Разгоряченный жеребец нагнал резвую кобылку на узком, почти полностью затопленном перешейке через Вулф Лейк. И беззастенчиво принялся кусать за зад — человеческое и фейское сознание к этому времени успели изрядно уйти в фон, хотя Киэнн и старался не отпускать здравый рассудок слишком далеко. Крутые бока мары так и ходили ходуном, но она все же попыталась выжать из себя еще больше, оттолкнулась от скользкого асфальта, перемахнула через низенькую жестяную ограду и раздобревший от дождя поток, поскользнулась и полетела в грязь копытами вверх. Мустанг не раздумывая сиганул следом за ней, приземлился, увязнув по самые бабки в раскисшем грунте, но устоял. Стремление покрыть путалось в голове со стремлением подчинить — впрочем, разве они не суть одно и то же?

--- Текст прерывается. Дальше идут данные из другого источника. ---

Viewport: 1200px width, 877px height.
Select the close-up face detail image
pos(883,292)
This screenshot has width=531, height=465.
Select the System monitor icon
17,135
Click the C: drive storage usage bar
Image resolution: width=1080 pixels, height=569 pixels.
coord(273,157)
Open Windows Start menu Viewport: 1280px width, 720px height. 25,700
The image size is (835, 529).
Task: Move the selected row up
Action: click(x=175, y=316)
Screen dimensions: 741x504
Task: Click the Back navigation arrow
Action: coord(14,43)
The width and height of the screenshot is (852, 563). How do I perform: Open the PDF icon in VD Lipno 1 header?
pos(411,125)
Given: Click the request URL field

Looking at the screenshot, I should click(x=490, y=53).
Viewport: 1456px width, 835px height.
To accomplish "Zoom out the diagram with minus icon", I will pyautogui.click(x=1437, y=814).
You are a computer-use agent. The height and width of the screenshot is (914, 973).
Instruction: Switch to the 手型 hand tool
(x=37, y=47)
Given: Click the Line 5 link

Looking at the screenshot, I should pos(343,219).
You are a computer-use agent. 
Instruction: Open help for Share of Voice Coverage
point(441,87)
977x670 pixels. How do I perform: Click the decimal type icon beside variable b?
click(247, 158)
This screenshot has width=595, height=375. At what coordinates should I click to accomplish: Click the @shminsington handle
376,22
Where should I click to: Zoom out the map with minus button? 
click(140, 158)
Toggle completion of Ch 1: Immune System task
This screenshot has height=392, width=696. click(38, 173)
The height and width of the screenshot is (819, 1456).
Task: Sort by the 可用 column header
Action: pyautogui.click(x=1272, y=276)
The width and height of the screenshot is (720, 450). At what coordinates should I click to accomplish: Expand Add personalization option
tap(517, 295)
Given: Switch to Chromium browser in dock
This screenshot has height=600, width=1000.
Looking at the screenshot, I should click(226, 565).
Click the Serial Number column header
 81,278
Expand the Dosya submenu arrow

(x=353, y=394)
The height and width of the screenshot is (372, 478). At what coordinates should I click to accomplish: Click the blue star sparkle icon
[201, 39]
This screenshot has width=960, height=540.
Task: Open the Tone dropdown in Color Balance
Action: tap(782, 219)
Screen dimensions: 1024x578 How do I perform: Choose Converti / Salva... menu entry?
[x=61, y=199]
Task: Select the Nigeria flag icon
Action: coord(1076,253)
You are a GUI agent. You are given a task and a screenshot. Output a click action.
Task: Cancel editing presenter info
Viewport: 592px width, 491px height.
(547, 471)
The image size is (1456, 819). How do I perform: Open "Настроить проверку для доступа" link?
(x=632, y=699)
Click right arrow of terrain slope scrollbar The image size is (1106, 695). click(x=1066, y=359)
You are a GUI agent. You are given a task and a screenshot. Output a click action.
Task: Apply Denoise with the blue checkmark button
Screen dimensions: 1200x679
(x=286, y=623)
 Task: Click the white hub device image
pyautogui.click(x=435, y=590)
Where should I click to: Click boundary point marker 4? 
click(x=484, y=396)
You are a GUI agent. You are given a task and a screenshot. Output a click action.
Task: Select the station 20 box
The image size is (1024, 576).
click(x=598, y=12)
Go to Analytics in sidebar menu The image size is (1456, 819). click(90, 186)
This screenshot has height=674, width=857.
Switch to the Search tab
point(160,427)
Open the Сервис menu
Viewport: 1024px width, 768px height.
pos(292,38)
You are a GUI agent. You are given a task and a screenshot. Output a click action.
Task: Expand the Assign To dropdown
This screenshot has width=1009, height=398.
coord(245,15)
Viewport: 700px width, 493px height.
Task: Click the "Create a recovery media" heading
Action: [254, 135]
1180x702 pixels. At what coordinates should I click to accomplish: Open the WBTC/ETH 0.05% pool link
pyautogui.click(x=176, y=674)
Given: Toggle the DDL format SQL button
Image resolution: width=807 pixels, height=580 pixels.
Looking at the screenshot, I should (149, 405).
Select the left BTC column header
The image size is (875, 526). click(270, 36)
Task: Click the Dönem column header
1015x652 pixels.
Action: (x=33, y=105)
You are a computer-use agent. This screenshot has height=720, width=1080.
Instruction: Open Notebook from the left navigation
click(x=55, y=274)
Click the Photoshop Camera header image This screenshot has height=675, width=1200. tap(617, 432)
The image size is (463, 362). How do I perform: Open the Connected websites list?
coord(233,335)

Холеная плоть кобылы снова стала рассеиваться, и Киэнн уже ожидал нашествия саранчи или атаки чаек по сценарию Хичкока. Так что, надо признать, поначалу даже не сообразил, что именно происходит. Даже когда водяная корона заодно с серым илом, бурой глиной, мелкими камешками и мокрым песком взметнулась над головой, а от мары, казалось, и след простыл. Однако ее незримое присутствие все равно явственно ощущалось. И только когда сверху нежданно упал карающий перст Божий, а задранный ввысь кошачий хвост танцующего вихря зачерпнул из озера пригоршню трепыхающейся серебристой рыбешки, подхватил прибитые к берегу плавучие коряги и сломанные ветви, сорвал задний бампер с неосторожно припаркованного неподалеку автомобиля и швырнул все это прямиком к грозовому небу — беззвучно рассмеялся. И смеялся даже когда его самого закружило на дьявольской карусели вихря и мир поплыл в черном тягучем тумане. В эту игру мы с Ллеу играем каждый уикенд, Фьёль, нашла, чем удивить! Хотя, оригинально, конечно: мара не поднимала ураган, мара сама обращалась в него. Наверняка это почти так же смерти подобно, как его давнишняя шутка с медным браслетом на птичьей лапке. Впрочем, тот раз был отнюдь не последним. Хорошо, что Этт не знает.
Оседлать смерч не так уж сложно. Все, что нужно сделать — это пропустить его сквозь себя. Или себя сквозь него. Сделаться его частью, его сердцем, его сутью. Киэнн поймал ритм несущего потока, отключил сознание, прислушался к дыханию живого торнадо… И слился с ним воедино, теряя собственную плоть и облик, вошел даже не в тело, а в разум и сознание мары, с каждым мгновением и каждым витком все более овладевая и подчиняя их себе. Противоестественный смерч сменил направление вращения, устремившись по ходу часов, то и дело замирая и искажаясь, точно при прерванном вещании. Затем грозный пасынок природы вдруг сжался в комок, уронил груду сора, веток и листвы на вымытый дождем асфальт, и истерзанное, полуживое тело оборванной женщины, как мешок тряпья, бессильно шлепнулось в густую свинцово-бурую жижу на мелководье.
Приплыли, повелительница кошмаров. Теперь я немного побуду твоим внутренним демоном.